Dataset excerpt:
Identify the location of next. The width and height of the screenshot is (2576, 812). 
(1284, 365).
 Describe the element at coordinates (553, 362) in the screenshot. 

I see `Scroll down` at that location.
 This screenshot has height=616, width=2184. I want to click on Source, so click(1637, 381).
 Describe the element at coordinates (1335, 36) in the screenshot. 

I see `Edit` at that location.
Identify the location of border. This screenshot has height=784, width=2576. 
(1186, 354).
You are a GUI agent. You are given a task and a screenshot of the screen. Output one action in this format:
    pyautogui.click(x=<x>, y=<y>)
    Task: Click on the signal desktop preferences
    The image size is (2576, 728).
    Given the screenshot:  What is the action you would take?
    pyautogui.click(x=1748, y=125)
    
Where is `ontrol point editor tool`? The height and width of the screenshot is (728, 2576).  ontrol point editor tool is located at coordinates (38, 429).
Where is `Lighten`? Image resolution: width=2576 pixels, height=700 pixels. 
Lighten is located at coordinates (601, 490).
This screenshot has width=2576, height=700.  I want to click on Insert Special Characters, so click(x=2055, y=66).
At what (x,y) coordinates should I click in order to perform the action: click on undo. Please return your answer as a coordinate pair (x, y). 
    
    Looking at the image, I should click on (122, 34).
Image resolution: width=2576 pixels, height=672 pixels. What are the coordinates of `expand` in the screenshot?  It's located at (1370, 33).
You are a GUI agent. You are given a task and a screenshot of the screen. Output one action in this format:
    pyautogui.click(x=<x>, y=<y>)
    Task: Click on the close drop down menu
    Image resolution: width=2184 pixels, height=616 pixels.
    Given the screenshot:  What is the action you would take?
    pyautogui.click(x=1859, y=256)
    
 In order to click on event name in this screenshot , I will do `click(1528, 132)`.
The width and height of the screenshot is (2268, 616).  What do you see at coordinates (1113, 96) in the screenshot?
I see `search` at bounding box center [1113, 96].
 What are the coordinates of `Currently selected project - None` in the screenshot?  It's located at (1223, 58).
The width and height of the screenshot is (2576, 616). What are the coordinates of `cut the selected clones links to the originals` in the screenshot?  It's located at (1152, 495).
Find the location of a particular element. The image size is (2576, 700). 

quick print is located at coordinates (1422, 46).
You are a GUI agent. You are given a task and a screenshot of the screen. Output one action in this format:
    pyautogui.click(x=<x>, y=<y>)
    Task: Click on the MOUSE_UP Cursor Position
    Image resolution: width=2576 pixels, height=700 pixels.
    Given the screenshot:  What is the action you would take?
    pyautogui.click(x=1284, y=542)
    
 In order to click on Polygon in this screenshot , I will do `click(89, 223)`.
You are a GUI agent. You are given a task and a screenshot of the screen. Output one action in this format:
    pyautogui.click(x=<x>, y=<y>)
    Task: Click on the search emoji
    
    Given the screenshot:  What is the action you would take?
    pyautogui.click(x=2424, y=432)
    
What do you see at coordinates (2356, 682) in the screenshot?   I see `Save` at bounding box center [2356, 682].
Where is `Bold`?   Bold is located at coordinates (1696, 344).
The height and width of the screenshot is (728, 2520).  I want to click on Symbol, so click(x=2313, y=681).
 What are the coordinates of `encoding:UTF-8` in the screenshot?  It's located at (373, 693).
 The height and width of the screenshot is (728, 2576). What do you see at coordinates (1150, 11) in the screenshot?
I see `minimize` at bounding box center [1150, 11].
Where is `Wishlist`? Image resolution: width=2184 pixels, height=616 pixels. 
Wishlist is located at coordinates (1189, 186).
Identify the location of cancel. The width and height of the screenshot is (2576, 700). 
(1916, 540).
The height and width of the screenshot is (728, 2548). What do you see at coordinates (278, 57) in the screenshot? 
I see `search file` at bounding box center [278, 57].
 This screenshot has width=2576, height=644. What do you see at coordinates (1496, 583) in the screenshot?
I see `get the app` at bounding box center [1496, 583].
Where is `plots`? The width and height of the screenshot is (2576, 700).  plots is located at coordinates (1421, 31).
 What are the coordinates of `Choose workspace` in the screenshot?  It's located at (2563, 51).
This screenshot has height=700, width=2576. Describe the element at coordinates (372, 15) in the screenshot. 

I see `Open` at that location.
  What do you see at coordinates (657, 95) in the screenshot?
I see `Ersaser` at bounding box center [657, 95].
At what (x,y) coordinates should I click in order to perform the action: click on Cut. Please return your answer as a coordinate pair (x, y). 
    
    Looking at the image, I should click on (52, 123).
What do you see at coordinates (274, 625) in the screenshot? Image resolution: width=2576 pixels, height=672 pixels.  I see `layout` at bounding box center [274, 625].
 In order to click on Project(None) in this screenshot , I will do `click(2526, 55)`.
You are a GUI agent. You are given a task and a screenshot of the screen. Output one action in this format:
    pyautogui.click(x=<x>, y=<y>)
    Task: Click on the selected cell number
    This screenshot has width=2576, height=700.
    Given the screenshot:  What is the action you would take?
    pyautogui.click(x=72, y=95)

## TASK TO CARRY OUT
Please copy out all of the material above line for line, without changing anything.

## SOLUTION
Identify the location of next. The width and height of the screenshot is (2576, 812). 
(1284, 365).
 Describe the element at coordinates (553, 362) in the screenshot. 

I see `Scroll down` at that location.
 This screenshot has height=616, width=2184. I want to click on Source, so click(1637, 381).
 Describe the element at coordinates (1335, 36) in the screenshot. 

I see `Edit` at that location.
Identify the location of border. This screenshot has height=784, width=2576. 
(1186, 354).
You are a GUI agent. You are given a task and a screenshot of the screen. Output one action in this format:
    pyautogui.click(x=<x>, y=<y>)
    Task: Click on the signal desktop preferences
    The image size is (2576, 728).
    Given the screenshot:  What is the action you would take?
    pyautogui.click(x=1748, y=125)
    
Where is `ontrol point editor tool`? The height and width of the screenshot is (728, 2576).  ontrol point editor tool is located at coordinates (38, 429).
Where is `Lighten`? Image resolution: width=2576 pixels, height=700 pixels. 
Lighten is located at coordinates (601, 490).
This screenshot has width=2576, height=700.  I want to click on Insert Special Characters, so click(x=2055, y=66).
At what (x,y) coordinates should I click in order to perform the action: click on undo. Please return your answer as a coordinate pair (x, y). 
    
    Looking at the image, I should click on (122, 34).
Image resolution: width=2576 pixels, height=672 pixels. What are the coordinates of `expand` in the screenshot?  It's located at (1370, 33).
You are a GUI agent. You are given a task and a screenshot of the screen. Output one action in this format:
    pyautogui.click(x=<x>, y=<y>)
    Task: Click on the close drop down menu
    Image resolution: width=2184 pixels, height=616 pixels.
    Given the screenshot:  What is the action you would take?
    pyautogui.click(x=1859, y=256)
    
 In order to click on event name in this screenshot , I will do `click(1528, 132)`.
The width and height of the screenshot is (2268, 616).  What do you see at coordinates (1113, 96) in the screenshot?
I see `search` at bounding box center [1113, 96].
 What are the coordinates of `Currently selected project - None` in the screenshot?  It's located at (1223, 58).
The width and height of the screenshot is (2576, 616). What are the coordinates of `cut the selected clones links to the originals` in the screenshot?  It's located at (1152, 495).
Find the location of a particular element. The image size is (2576, 700). 

quick print is located at coordinates (1422, 46).
You are a GUI agent. You are given a task and a screenshot of the screen. Output one action in this format:
    pyautogui.click(x=<x>, y=<y>)
    Task: Click on the MOUSE_UP Cursor Position
    Image resolution: width=2576 pixels, height=700 pixels.
    Given the screenshot:  What is the action you would take?
    pyautogui.click(x=1284, y=542)
    
 In order to click on Polygon in this screenshot , I will do `click(89, 223)`.
You are a GUI agent. You are given a task and a screenshot of the screen. Output one action in this format:
    pyautogui.click(x=<x>, y=<y>)
    Task: Click on the search emoji
    
    Given the screenshot:  What is the action you would take?
    pyautogui.click(x=2424, y=432)
    
What do you see at coordinates (2356, 682) in the screenshot?   I see `Save` at bounding box center [2356, 682].
Where is `Bold`?   Bold is located at coordinates (1696, 344).
The height and width of the screenshot is (728, 2520).  I want to click on Symbol, so click(x=2313, y=681).
 What are the coordinates of `encoding:UTF-8` in the screenshot?  It's located at (373, 693).
 The height and width of the screenshot is (728, 2576). What do you see at coordinates (1150, 11) in the screenshot?
I see `minimize` at bounding box center [1150, 11].
Where is `Wishlist`? Image resolution: width=2184 pixels, height=616 pixels. 
Wishlist is located at coordinates (1189, 186).
Identify the location of cancel. The width and height of the screenshot is (2576, 700). 
(1916, 540).
The height and width of the screenshot is (728, 2548). What do you see at coordinates (278, 57) in the screenshot? 
I see `search file` at bounding box center [278, 57].
 This screenshot has width=2576, height=644. What do you see at coordinates (1496, 583) in the screenshot?
I see `get the app` at bounding box center [1496, 583].
Where is `plots`? The width and height of the screenshot is (2576, 700).  plots is located at coordinates (1421, 31).
 What are the coordinates of `Choose workspace` in the screenshot?  It's located at (2563, 51).
This screenshot has height=700, width=2576. Describe the element at coordinates (372, 15) in the screenshot. 

I see `Open` at that location.
  What do you see at coordinates (657, 95) in the screenshot?
I see `Ersaser` at bounding box center [657, 95].
At what (x,y) coordinates should I click in order to perform the action: click on Cut. Please return your answer as a coordinate pair (x, y). 
    
    Looking at the image, I should click on (52, 123).
What do you see at coordinates (274, 625) in the screenshot? Image resolution: width=2576 pixels, height=672 pixels.  I see `layout` at bounding box center [274, 625].
 In order to click on Project(None) in this screenshot , I will do `click(2526, 55)`.
You are a GUI agent. You are given a task and a screenshot of the screen. Output one action in this format:
    pyautogui.click(x=<x>, y=<y>)
    Task: Click on the selected cell number
    This screenshot has width=2576, height=700.
    Given the screenshot:  What is the action you would take?
    pyautogui.click(x=72, y=95)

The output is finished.